====== Records for the exercise

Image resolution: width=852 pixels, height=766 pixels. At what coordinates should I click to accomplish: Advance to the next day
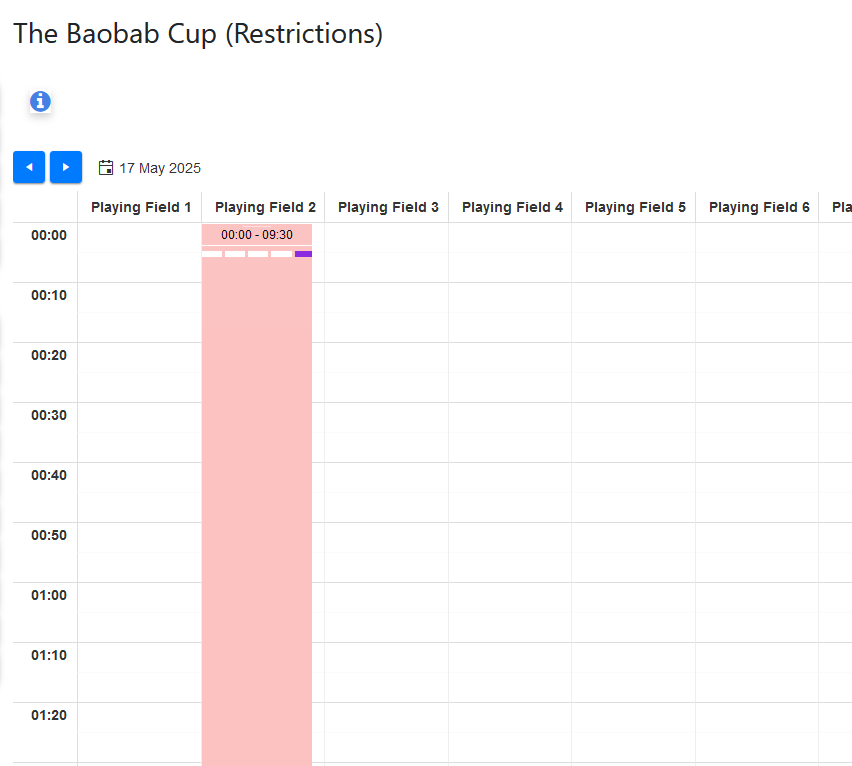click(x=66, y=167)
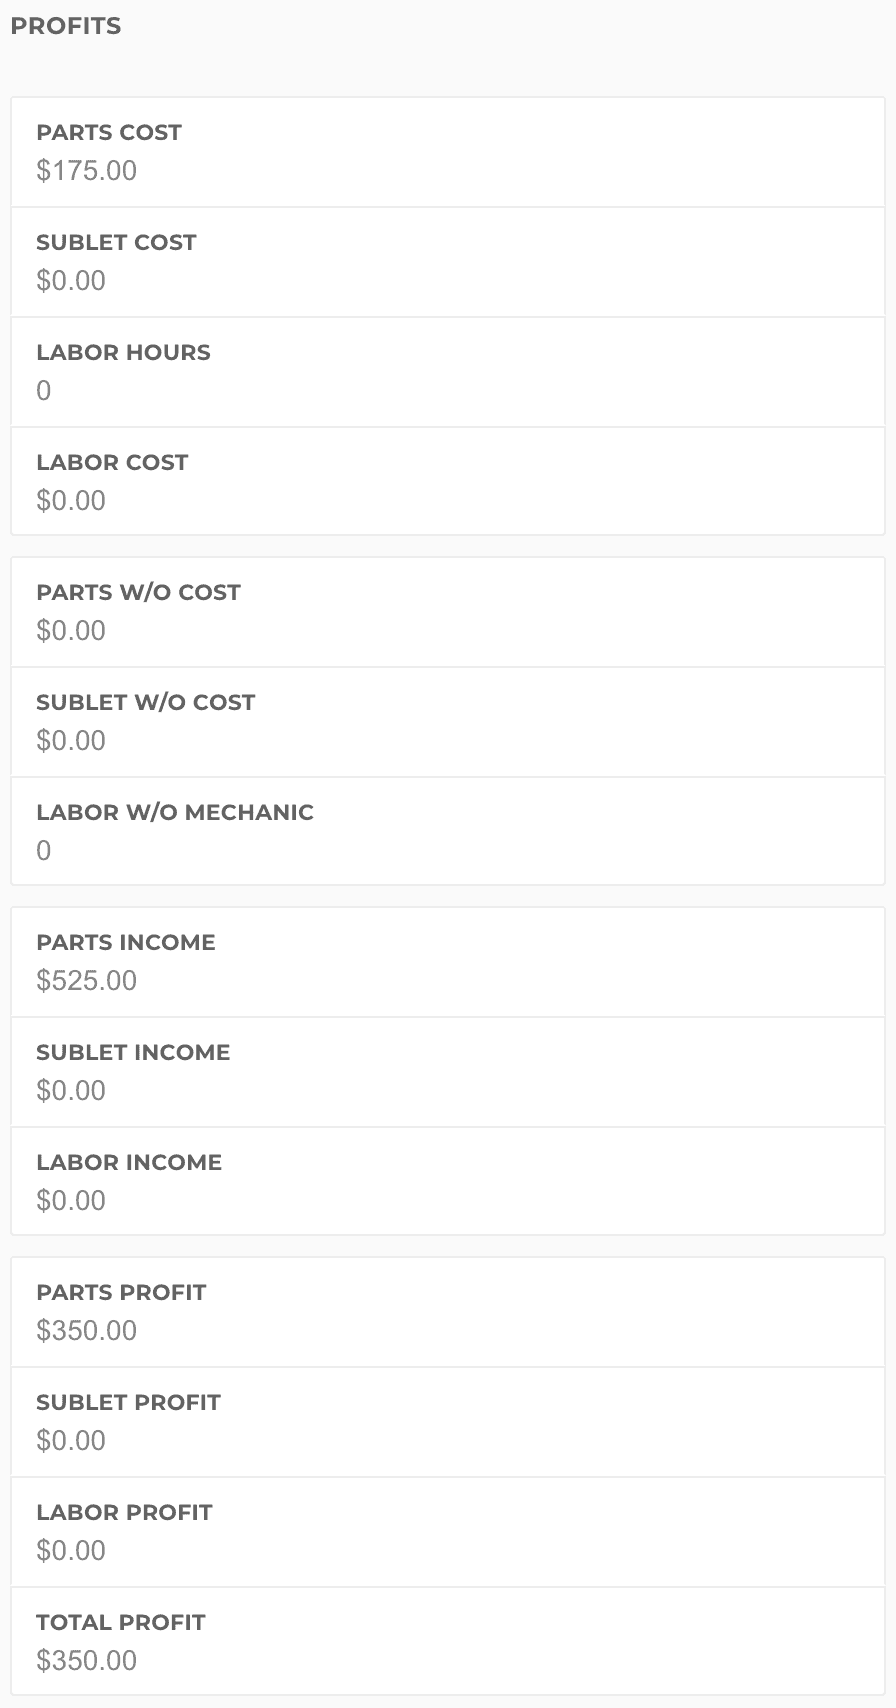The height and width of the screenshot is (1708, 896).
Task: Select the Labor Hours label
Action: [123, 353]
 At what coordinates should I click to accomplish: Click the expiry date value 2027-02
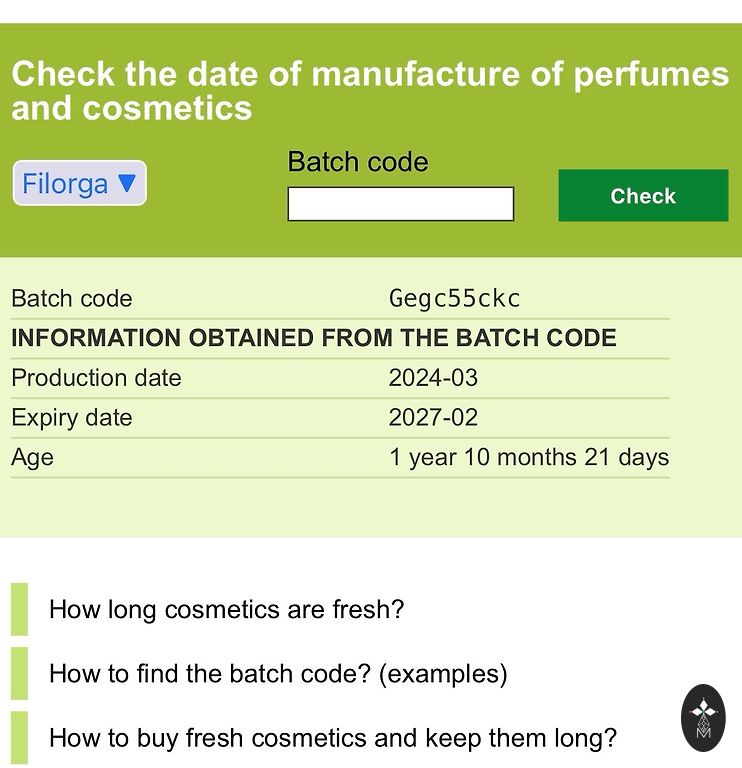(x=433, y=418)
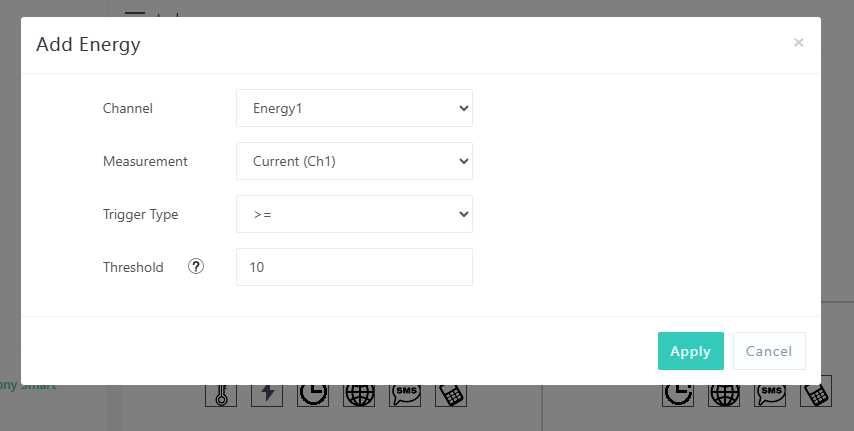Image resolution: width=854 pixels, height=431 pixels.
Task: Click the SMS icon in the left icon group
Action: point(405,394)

============

Exercise instructions: Quote, please, only the lines running from the one with "At what coordinates should I click to accomplish: Click" down to the final line of the data above, keeping both ends and skipping the pictures.

Task solution:
 At what coordinates should I click to accomplish: Click the expiry date value 2027-02
(x=433, y=418)
Image resolution: width=854 pixels, height=431 pixels.
Task: Click the SMS icon in the left icon group
Action: point(405,394)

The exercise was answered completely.